Background: Post-stroke depression (PSD) is the most prevalent neuropsychiatric complication following a stroke. The inflammatory theory suggests that PSD may be associated with an overactive inflammatory response. However, research findings regarding inflammation-related indicators in PSD remain inconsistent and elusive. This study aimed to screen the diagnostic markers that helps to distinguish between PSD and post-stroke non-depressed (PSND) patients. Methods: Two GEO datasets, including patients with major depression disease (MDD) and controls (CON, GSE98793), ischemic stroke (IS) and CON (GSE16561), were used to analyzed differentially expressed genes (DEGs) and perform enrichment analysis. Protein-protein interaction (PPI) network and Random Forest analysis were used to screen the candidate hub genes.
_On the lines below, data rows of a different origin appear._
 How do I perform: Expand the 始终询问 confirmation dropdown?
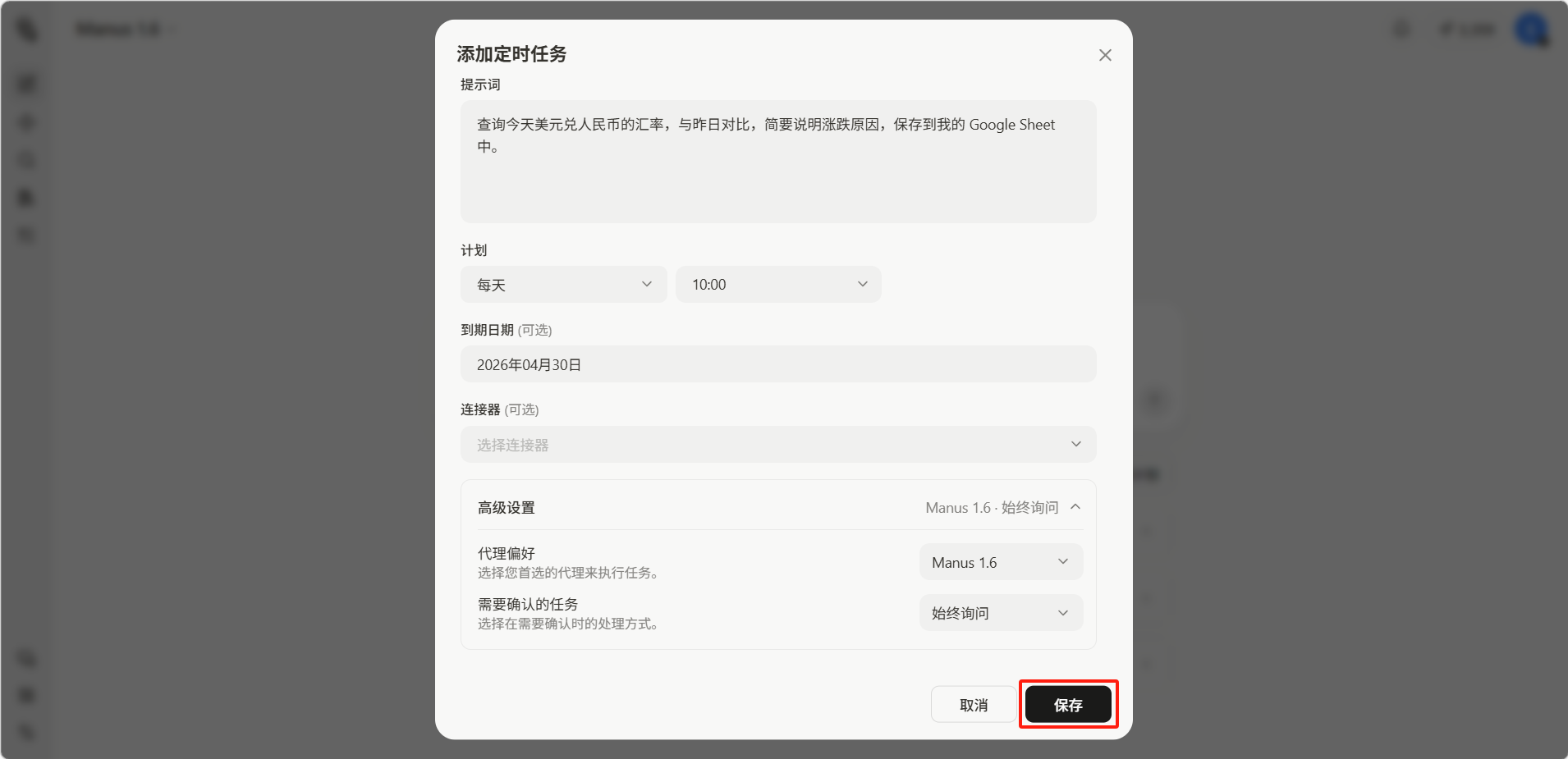[x=1000, y=613]
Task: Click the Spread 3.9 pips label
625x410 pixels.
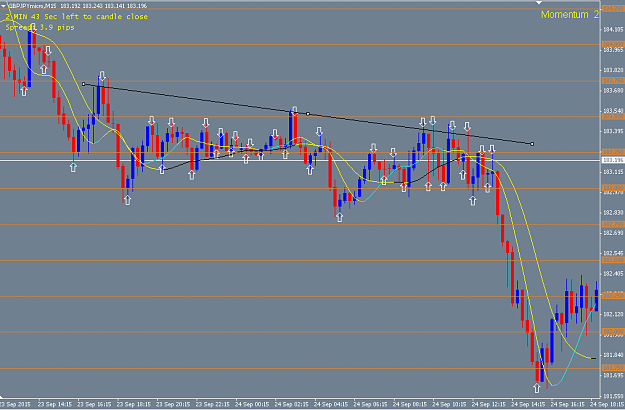Action: [x=40, y=27]
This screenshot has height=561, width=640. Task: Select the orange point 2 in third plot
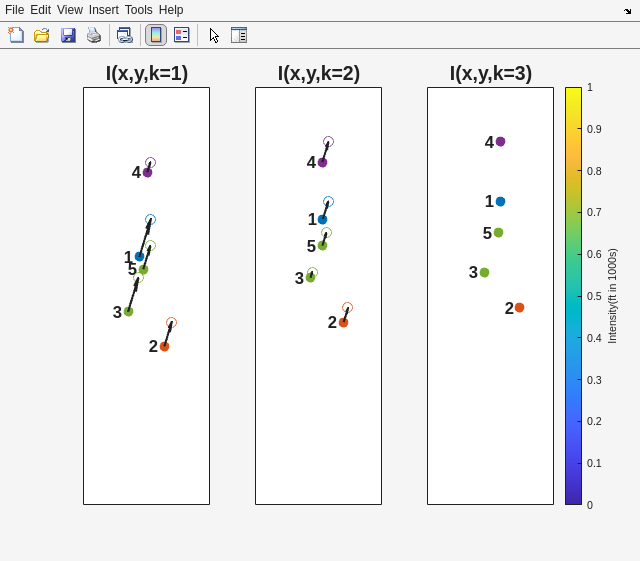point(519,308)
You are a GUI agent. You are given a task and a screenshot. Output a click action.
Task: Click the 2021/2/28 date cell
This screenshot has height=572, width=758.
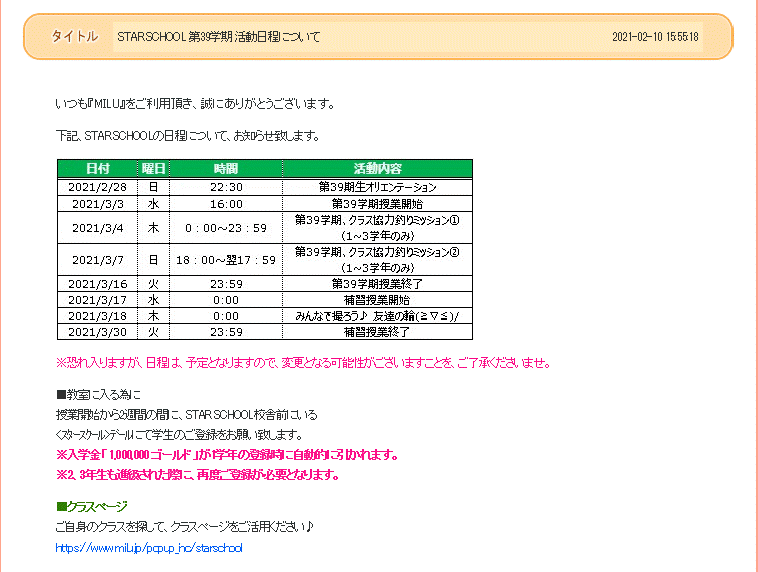pos(98,187)
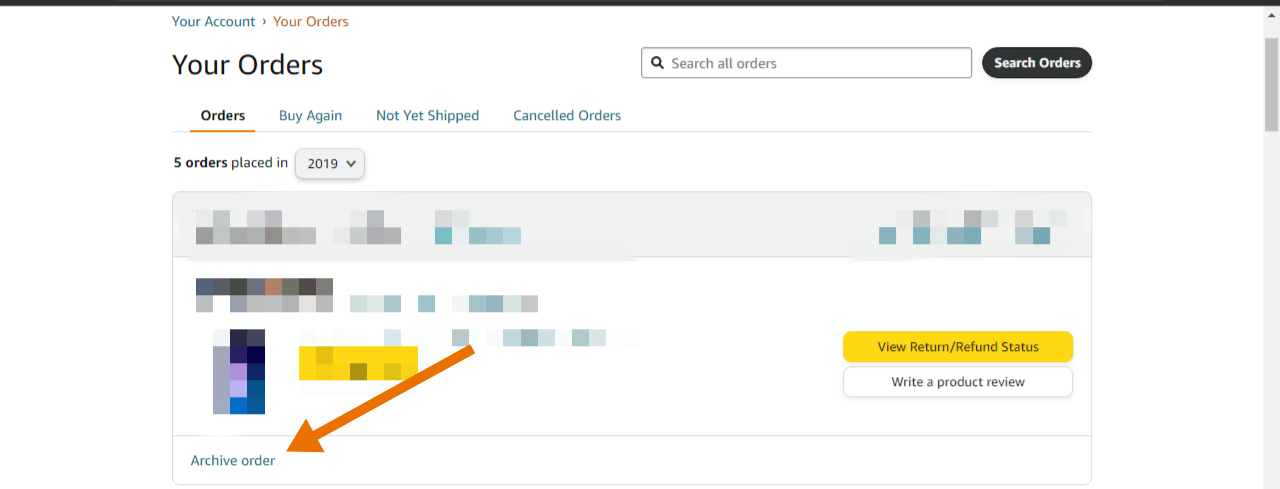Click the blurred yellow button beside product image
This screenshot has width=1280, height=489.
coord(358,363)
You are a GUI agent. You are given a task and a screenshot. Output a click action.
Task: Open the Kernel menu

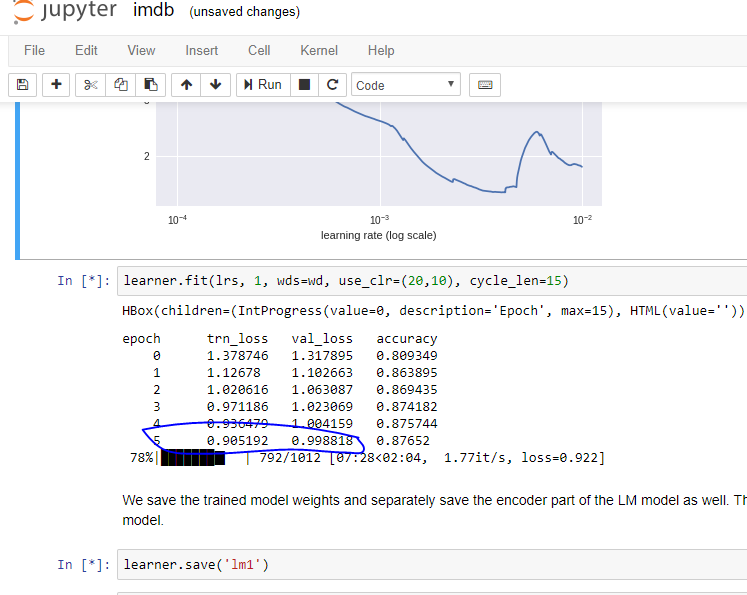pos(319,50)
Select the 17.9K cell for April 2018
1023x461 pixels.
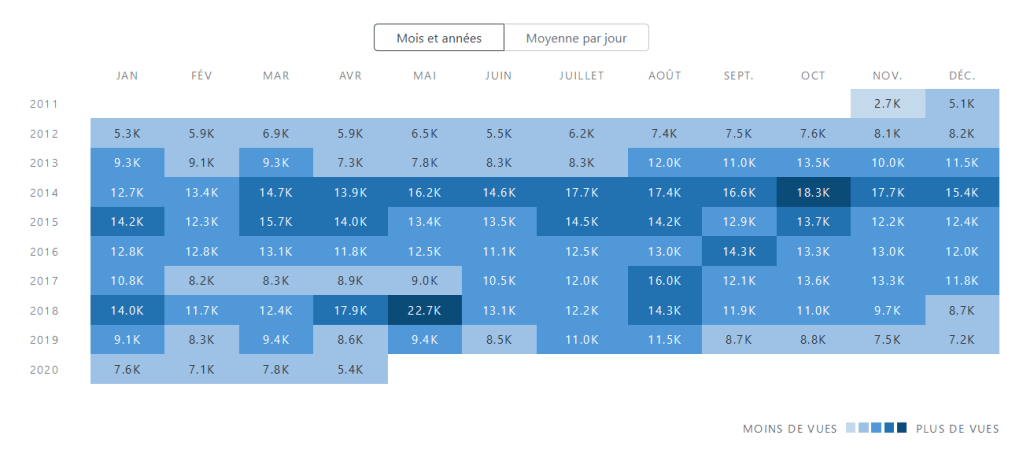point(350,310)
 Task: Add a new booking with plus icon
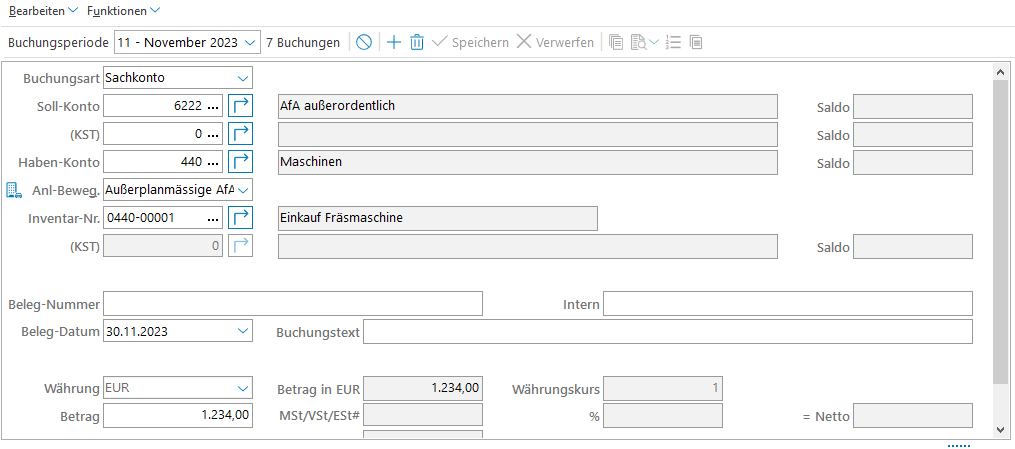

CIBERSORT was performed to analyze the immune infiltration. We analyzed the proteins that interact with the hub genes using string database, circRNA-miRNA-mRNA ceRNA network of the hub genes using RNAInter, miRWalk, miRDB and Starbase databases, and the drugs that regulate the hub genes by DSigDB database. We further verified the expression of the hub genes using Quantitative Real-Time PCR from the blood of patients and CON. Results: From the screened 394 DEGs, the DEGs were found primarily related to activation of immune response. PPI network and random forest analysis obtained the hub genes: IL-7R. ROC analysis showed that IL-7R had a good diagnostic and predictive effect on MDD and IS patients. The proportions of macrophages M0 and monocytes in patients were significantly higher than those in CON. We constructed PPI network and ceRNA network that related to IL-7R. The perturbagen signatures and computational drug signatures were found that can target IL-7R. The expression of IL-7R in MDD, PSND and PSD patients was lower than that in CON, and the expression of IL-7R in PSD patients was lower than that in PSND patients. Conclusion: These findings indicate that IL-7R may serve as a diagnostic marker to distinguish between PSD and PSND patients, and targeting IL-7R as a therapeutic target could potentially improve treatment outcomes for PSD.